Needless to say, favela tourism is a touchy topic in Brazil, and many hotels and hostels organize third-party tours to these enigmatic communities. Not only are these tours expensive, but they are typically not led by favela community members, and therefore don’t help benefit or improve the communities. When examining ways to explore the favelas, I would either look for volunteer opportunities, such as teaching English or helping with an art class, or I would recommend carefully researching who will be leading the tours.
7) Brazilians don’t use beach towels, they use cangas
Don’t be that guy who shows up to the beach with a bulky, damp beach towel. Everyone and their mother in Brazil uses a light, sarong-like drapery called a canga at the beach. It’s great for sitting, drying yourself off, and covering yourself up for a day at the beach. Even better, you can buy one practically anywhere (grocery stores, beach sidewalks, souvenir stores) for less than $10, and it lasts forever! I still use mine while traveling as a blanket/scarf/beach towel because it’s light and portable, and colorful to boot!
8) Traveling in Brazil for long distances is possible by bus
Just like in the United States, Brazil’s land mass is humongous, and therefore is frequently traveled by flying. However, you can travel by bus in some of the regions, such as the Brazilian northeast region and around Rio and São Paulo. If you’re trying to get to the Amazon or down south, keep in mind that bus rides can be well over 40 hours long (so perhaps in these cases, flying is the way to go).
Because plane travel is so necessary in Brazil, the prices can be fairly expensive. LATAM and GOL are the two major domestic airlines serving the country, and they fly to all major cities. It’s much smarter to take a flight to Belém from Rio, for example, since the bus ride would take over 40 hours. A similar situation stands for Manaus, Foz do Iguaçu, and Salvador, which would all take over 24 hours by bus. Of course, there are some places like my favorite beach, Jericoacoara, that you can only reach by bus, so definitely differentiate your travel methods for the best possible experience.
Bus travel in Brazil is extremely safe and often overlooked as a good way to travel long distances. The seats are more comfortable than most and I never had any problems with theft or harassment. I never felt unsafe on an overnight bus and would recommend it to anyone trying to get around Brazil, even solo female travelers like me.

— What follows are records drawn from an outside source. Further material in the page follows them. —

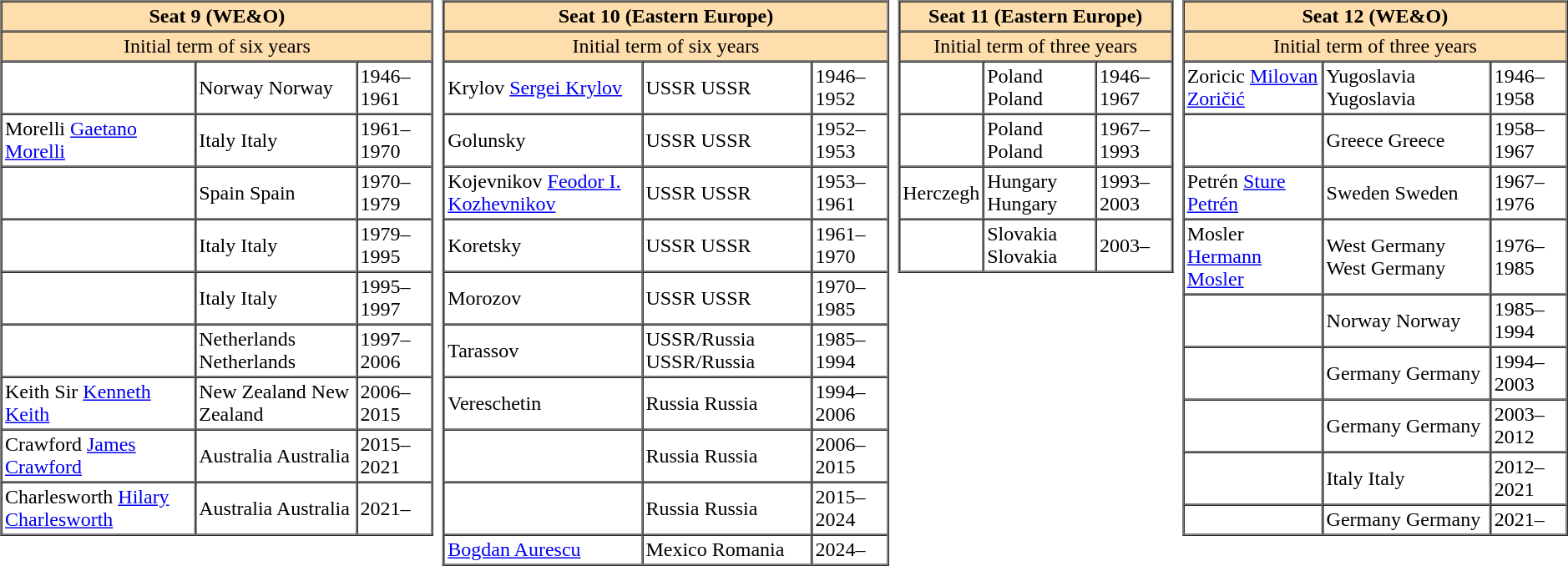
New Zealand New Zealand (276, 404)
Seat 12 (WE&O) (1374, 17)
1967–1976 (1528, 194)
1994–2006 (850, 404)
Tarassov (543, 351)
Yugoslavia Yugoslavia (1406, 89)
Kojevnikov Feodor I. Kozhevnikov (543, 194)
1946–1952 (850, 89)
Krylov Sergei Krylov (543, 89)
1953–1961 (850, 194)
1946–1967 (1134, 89)
Bogdan Aurescu (543, 549)
Koretsky (543, 245)
1976–1985 (1528, 256)
Sweden Sweden (1406, 194)
Golunsky (543, 140)
1979–1995 (394, 245)
Hungary Hungary (1040, 194)
1952–1953 (850, 140)
1997–2006 (394, 351)
1967–1993 (1134, 140)
1946–1958 (1528, 89)
Charlesworth Hilary Charlesworth (99, 509)
1970–1985 (850, 299)
Morozov (543, 299)
2015–2021 (394, 456)
1946–1961 (394, 89)
1958–1967 (1528, 140)
Crawford James Crawford (99, 456)
Seat 9 (WE&O) (217, 17)
Petrén Sture Petrén (1252, 194)
Slovakia Slovakia (1040, 245)
1993–2003 (1134, 194)
1970–1979 (394, 194)
Mosler Hermann Mosler (1252, 256)
2015–2024 (850, 509)
Mexico Romania (726, 549)
Spain Spain (276, 194)
2003–2012 (1528, 426)
2012–2021 (1528, 479)
Herczegh (942, 194)
Morelli Gaetano Morelli (99, 140)
2024– (850, 549)
Seat 11 (Eastern Europe) (1035, 17)
Netherlands Netherlands (276, 351)
1994–2003 (1528, 374)
Seat 10 (Eastern Europe) (666, 17)
Zoricic Milovan Zoričić (1252, 89)
1995–1997 (394, 299)
Keith Sir Kenneth Keith (99, 404)
USSR/Russia USSR/Russia (726, 351)
2003– (1134, 245)
West Germany West Germany (1406, 256)
Vereschetin (543, 404)
Greece Greece (1406, 140)
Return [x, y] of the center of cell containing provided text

9) Be prepared to get kissed, and often
I’ve written before about how much Brazilians love to kiss each other, and trust me, this culture shock is real. I came back to the US wanting to kiss my friends when I saw them and, well, that just didn’t work. The typical greeting in Rio is two kisses, one on each cheek, for friends or friends of friends when you first see them, and again when you leave. In some areas, like São Paulo, only one kiss on one cheek is expected. In other regions, like Bahia and Salvador, three kisses are customary.
Also, public displays of affection are plentiful in Brazil, and it’s normal to see full-on make out sessions on the beach. In these cases I suggest just looking the other way – after all, the Brazilian culture is quite open and non-judgmental.
The kissing culture in Brazil is very different from American greetings, so don’t get caught off guard if someone greets you with a cheek kiss. They’re just trying to be friendly!